- Brano estratto -

———

Diario dalla valle rossa: Suona la sveglia

Si parte col suono della sveglia. Cerco di non fare rumore per non svegliare il bimbo che dorme. Preparo la moka sul fornello e corro a lavarmi in bagno. Il mio sorriso allo specchio è un po' stanco ma cerco di non darci troppo peso. Intanto sento un pigolio e un lamento. Il bimbo si è svegliato e con lui anche il suo papà, che in questi giorni ha deciso di rimanere a casa perché di cantieri è meglio non vederne troppi, di questi tempi.
Preparo il biberon, il mio compagno versa il caffè in due tazze e me ne porge una guardandomi e chiedendomi a che ora tornerò dal lavoro. Il suo tono è serio e poi aggiunge di ‘stare attenta'. 
Mi cambio, mando un bacio al bimbo, una carezza al mio compagno ed esco. Salgo in macchina e controllo di avere tutto in borsa: guanti, alcool, amuchina, mascherina, documenti. Manco dovessi operare seduta stante. Parto e la strada è deserta. Non si sente il brulichio del traffico mattutino che contraddistingue Breno alle 8 di mattina. Sento solo il ronzio del motore della mia macchina ed il clima è surreale.

———

- Dati forniti -
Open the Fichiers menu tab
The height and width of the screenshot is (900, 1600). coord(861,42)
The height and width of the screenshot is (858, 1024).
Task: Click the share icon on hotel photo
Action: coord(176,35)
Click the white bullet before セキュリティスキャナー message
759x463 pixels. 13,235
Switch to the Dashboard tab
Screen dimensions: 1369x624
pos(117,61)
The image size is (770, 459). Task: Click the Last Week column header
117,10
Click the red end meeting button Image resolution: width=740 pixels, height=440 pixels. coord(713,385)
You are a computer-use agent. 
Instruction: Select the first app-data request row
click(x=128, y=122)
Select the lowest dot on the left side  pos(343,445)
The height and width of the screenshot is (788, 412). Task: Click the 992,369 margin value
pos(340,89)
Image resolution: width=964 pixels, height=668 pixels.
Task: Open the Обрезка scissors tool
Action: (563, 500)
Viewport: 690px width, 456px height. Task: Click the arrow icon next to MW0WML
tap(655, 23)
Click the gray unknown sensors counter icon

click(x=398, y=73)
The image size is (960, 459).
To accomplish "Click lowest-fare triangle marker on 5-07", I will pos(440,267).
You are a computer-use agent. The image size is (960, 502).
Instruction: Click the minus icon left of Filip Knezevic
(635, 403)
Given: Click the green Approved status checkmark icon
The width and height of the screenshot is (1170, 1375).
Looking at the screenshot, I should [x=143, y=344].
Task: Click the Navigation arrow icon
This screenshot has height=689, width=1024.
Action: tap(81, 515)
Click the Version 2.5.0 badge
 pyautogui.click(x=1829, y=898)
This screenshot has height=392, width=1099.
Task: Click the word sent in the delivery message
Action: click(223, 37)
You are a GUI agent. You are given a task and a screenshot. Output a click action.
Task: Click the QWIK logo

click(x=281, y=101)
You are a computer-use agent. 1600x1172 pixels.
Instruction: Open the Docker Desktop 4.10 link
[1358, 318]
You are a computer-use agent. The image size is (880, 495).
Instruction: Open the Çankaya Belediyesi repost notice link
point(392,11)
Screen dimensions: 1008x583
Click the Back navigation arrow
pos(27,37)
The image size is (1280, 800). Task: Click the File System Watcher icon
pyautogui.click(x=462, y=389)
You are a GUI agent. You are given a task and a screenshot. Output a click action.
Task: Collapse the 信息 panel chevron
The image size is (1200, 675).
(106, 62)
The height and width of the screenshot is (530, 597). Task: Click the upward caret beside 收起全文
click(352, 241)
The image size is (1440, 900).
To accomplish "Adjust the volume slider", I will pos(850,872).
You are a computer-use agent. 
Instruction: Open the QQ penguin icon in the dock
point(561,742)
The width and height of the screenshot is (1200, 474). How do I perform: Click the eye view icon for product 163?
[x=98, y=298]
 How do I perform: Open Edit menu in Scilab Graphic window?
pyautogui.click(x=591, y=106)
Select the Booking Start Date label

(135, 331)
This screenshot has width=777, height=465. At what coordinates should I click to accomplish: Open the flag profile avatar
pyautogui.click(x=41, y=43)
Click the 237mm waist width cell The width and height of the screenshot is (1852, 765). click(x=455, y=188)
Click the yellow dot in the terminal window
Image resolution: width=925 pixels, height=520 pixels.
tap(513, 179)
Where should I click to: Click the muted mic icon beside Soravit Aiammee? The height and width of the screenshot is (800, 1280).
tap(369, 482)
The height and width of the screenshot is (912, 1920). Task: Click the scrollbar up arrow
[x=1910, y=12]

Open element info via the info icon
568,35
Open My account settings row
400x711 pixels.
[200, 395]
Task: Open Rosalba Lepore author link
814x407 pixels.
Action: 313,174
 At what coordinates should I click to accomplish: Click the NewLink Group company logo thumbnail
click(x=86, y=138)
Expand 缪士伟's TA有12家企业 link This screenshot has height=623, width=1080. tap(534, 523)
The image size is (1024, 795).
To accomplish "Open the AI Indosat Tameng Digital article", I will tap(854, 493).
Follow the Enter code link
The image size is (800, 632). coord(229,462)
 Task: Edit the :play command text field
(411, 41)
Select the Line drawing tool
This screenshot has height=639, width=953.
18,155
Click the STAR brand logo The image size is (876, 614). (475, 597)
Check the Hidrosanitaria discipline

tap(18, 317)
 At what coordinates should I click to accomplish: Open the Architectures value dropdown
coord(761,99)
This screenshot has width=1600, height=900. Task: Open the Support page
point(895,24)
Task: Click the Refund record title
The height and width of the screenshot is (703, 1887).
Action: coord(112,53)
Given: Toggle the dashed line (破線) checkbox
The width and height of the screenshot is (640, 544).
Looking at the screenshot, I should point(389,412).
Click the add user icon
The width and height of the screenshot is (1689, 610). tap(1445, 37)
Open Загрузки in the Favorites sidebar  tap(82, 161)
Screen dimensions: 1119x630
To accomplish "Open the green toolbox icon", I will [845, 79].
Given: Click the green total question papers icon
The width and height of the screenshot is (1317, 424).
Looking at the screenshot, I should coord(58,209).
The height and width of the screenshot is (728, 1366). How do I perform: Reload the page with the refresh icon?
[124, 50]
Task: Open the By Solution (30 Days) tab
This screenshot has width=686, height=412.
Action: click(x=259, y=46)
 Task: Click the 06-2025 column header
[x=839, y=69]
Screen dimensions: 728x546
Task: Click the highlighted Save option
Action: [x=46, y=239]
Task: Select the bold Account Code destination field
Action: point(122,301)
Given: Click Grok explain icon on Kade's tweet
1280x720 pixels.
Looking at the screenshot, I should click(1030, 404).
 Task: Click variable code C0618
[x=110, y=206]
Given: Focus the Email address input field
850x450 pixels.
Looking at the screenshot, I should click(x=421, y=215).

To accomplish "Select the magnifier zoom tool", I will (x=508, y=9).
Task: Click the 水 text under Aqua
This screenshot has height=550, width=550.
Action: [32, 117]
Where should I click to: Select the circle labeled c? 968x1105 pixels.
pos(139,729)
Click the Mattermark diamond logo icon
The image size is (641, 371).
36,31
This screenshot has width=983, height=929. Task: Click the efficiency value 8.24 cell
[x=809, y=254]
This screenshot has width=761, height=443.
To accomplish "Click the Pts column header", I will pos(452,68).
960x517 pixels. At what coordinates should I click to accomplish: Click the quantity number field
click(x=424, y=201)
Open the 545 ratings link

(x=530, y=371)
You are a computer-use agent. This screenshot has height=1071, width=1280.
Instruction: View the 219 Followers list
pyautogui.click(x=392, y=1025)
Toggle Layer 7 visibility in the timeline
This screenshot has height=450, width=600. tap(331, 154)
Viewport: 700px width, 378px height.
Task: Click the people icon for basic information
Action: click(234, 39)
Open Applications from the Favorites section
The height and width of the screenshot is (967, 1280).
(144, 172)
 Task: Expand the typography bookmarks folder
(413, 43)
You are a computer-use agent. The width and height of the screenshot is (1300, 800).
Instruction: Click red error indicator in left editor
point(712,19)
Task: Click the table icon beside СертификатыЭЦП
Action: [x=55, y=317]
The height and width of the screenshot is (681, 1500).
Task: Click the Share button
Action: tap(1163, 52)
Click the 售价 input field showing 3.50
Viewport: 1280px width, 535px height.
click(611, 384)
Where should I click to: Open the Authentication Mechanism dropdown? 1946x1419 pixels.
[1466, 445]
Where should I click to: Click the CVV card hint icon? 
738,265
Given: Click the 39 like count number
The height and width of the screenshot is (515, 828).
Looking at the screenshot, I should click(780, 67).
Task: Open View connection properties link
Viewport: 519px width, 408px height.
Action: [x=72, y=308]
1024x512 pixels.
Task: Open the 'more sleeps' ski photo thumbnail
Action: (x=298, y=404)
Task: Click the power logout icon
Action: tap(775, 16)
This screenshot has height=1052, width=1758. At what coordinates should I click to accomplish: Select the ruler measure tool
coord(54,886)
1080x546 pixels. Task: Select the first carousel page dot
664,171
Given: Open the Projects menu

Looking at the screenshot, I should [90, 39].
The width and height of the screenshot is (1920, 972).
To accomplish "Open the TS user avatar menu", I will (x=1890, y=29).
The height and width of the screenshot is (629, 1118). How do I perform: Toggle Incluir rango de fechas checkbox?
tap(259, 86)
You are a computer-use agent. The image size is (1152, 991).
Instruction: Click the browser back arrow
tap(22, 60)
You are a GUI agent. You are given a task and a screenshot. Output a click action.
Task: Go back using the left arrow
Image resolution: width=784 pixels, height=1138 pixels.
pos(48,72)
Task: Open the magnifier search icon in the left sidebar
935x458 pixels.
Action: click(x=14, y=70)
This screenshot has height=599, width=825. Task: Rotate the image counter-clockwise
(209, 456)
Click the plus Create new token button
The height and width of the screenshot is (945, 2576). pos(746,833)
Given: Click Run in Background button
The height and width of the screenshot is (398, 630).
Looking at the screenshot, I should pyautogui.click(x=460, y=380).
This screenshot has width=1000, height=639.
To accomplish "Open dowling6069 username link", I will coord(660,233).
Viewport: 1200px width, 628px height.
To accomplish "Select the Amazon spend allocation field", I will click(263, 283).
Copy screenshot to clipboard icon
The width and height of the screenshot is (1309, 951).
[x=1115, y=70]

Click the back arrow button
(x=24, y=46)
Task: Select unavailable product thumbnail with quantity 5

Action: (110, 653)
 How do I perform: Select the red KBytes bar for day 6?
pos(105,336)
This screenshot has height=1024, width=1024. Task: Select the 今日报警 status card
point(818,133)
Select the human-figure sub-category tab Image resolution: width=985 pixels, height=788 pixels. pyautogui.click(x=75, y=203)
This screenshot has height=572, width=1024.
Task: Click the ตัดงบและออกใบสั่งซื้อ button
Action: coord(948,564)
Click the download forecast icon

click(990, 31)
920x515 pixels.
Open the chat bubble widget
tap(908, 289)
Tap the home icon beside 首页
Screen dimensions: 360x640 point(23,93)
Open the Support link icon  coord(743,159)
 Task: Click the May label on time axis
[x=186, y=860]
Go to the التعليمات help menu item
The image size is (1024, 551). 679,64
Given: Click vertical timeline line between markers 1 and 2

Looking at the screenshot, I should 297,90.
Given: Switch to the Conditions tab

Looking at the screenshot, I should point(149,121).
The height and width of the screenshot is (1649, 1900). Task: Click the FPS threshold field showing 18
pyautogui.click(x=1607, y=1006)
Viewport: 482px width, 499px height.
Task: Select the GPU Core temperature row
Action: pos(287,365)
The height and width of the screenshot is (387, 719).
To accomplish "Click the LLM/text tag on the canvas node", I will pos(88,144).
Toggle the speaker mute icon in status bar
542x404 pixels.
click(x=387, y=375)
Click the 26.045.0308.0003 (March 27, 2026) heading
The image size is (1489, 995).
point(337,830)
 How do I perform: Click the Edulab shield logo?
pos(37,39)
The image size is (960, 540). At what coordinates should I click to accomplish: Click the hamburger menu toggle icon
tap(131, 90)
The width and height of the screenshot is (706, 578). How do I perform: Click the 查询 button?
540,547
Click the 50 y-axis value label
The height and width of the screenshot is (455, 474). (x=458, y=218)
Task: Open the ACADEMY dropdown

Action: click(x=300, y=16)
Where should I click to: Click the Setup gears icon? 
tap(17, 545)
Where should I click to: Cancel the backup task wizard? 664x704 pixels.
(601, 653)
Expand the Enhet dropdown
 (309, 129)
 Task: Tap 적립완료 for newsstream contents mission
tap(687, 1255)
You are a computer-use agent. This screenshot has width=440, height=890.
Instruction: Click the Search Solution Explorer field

———

- Consegna -
Per favore, spiega in una o due frasi perché, secondo il diario, il compagno della narratrice ha deciso di restare a casa in questi giorni. Le righe riportate qui non hanno alcun ruolo in questo lavoro.

- Esercizio svolto -
Il compagno ha deciso di rimanere a casa perché, di questi tempi, è meglio non frequentare troppi cantieri.